Because ex post facto laws are prohibited by the Constitution (and I'm not advocating them here), there is nothing we can do about the patent agreements already in force. But the points above would go a long way towards cleaning up the fear, uncertainty and doubt in the marketplace. Perhaps we can create a voluntary patent licensing exchange so that anyone who wants to disclose previous agreements can do so, as an act of goodwill.

It is estimated that innovation has contributed 90% of GDP since 1870, with the vast majority of that innovation covered by patents issued by the government. We the People have a right to know how the patents are being used to control markets since they have a material impact on the well being of all of us.

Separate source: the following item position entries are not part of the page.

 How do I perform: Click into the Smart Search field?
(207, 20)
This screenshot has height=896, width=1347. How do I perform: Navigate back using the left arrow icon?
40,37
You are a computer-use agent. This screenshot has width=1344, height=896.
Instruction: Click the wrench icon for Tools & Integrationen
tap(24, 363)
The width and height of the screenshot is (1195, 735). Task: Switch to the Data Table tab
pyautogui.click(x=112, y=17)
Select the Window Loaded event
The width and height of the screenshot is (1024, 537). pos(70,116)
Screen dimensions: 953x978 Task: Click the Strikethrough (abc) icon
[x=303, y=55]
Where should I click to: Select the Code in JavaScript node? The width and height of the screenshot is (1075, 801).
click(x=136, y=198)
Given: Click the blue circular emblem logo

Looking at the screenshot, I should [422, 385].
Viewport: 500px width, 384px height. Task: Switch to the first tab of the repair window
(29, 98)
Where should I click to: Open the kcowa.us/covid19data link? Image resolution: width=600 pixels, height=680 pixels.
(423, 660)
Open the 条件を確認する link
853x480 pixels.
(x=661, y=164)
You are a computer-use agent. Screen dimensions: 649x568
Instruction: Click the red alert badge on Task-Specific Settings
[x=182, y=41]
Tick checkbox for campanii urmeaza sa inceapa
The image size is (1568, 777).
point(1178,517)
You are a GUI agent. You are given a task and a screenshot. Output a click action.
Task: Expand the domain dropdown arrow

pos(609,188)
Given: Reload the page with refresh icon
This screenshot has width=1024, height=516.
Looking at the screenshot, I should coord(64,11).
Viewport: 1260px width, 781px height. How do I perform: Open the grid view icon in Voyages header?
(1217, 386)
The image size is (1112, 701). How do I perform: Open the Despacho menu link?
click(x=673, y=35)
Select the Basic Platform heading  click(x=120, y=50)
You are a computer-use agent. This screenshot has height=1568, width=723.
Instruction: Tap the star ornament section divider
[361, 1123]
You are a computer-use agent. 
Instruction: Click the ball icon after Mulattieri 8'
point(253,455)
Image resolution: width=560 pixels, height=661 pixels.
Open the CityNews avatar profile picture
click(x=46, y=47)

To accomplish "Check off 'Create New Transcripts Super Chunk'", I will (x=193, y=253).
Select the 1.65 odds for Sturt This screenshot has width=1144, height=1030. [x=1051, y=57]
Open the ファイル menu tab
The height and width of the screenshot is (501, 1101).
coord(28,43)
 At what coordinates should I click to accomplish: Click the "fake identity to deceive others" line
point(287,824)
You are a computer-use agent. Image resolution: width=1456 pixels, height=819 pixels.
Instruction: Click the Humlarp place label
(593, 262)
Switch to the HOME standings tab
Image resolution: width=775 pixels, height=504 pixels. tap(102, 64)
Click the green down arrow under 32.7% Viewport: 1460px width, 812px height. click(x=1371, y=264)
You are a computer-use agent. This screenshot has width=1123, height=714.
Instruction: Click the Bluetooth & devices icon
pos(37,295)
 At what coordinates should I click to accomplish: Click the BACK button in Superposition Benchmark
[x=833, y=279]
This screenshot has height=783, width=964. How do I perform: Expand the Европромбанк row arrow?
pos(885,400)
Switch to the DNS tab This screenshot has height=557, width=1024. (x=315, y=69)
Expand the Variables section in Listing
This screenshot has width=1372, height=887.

Patents have no place in a free market. But as long as we have patents, transparency in patent royalty negotiations is essential to regulation of their use and maintaining choice in the market for consumers.

Sunday, November 06, 2011

A Letter to my Congress Critters: On Copyrights


Dear Representative, 

The E-PARASITE Act and the PROTECT-IP Act, collectively known as the Internet Destruction Acts, represent yet another attempt by Big Content to impose their aging business models onto the Internet. Big Content has seen fit to fashion legislation in their own image, for their own benefit, without regard to the public. In recent years, Big Content has made steady encroachments onto the Public Domain through legislation and through misappropriation. They seem to think that consumers have no rights with regard to content, such is the attitude expressed in these Internet Destruction Acts.

These acts set aside due process rights in favor of the rights of Big Content. They set aside First Amendment rights in favor of Big Content. And they seek to create a captured audience, unable to choose which media they wish to view and where they'd like to view it.  Though Big Content benefits from and even capitalizes on copyright laws, they seem to have forgotten who the copyright laws are intended to benefit:

"The sole interest of the United States and the primary object in conferring the [copyright] monopoly lie in the general benefits derived by the public from the labors of authors." --- Fox Film Corp. v. Doyal, 286 US 123, 1932

We the People, in the end, are the sole beneficiaries of the copyright laws. Not the multinational Big Content corporations who impose region codes on the DVDs they wish to sell, who issue DMCA takedown notices even in cases where their rights are not even proven, who have imposed DRM - a failed and broken technology that fails immediately when the authenticating servers are shut down, who have created secret agreements with Internet Service Providers to create a defacto 3-strikes law without the consent of the People and who have disregarded the will of the People at every opportunity to do so.

Big Content, and you, my representative, hear this: the only reason we still have copyright laws today is because it is the will of the People. As one of the People in this country, I urge you to vote no on these Internet Destruction Acts and others like it. They have no place in a free society. Remember, a free idea will create more jobs than an encumbered idea.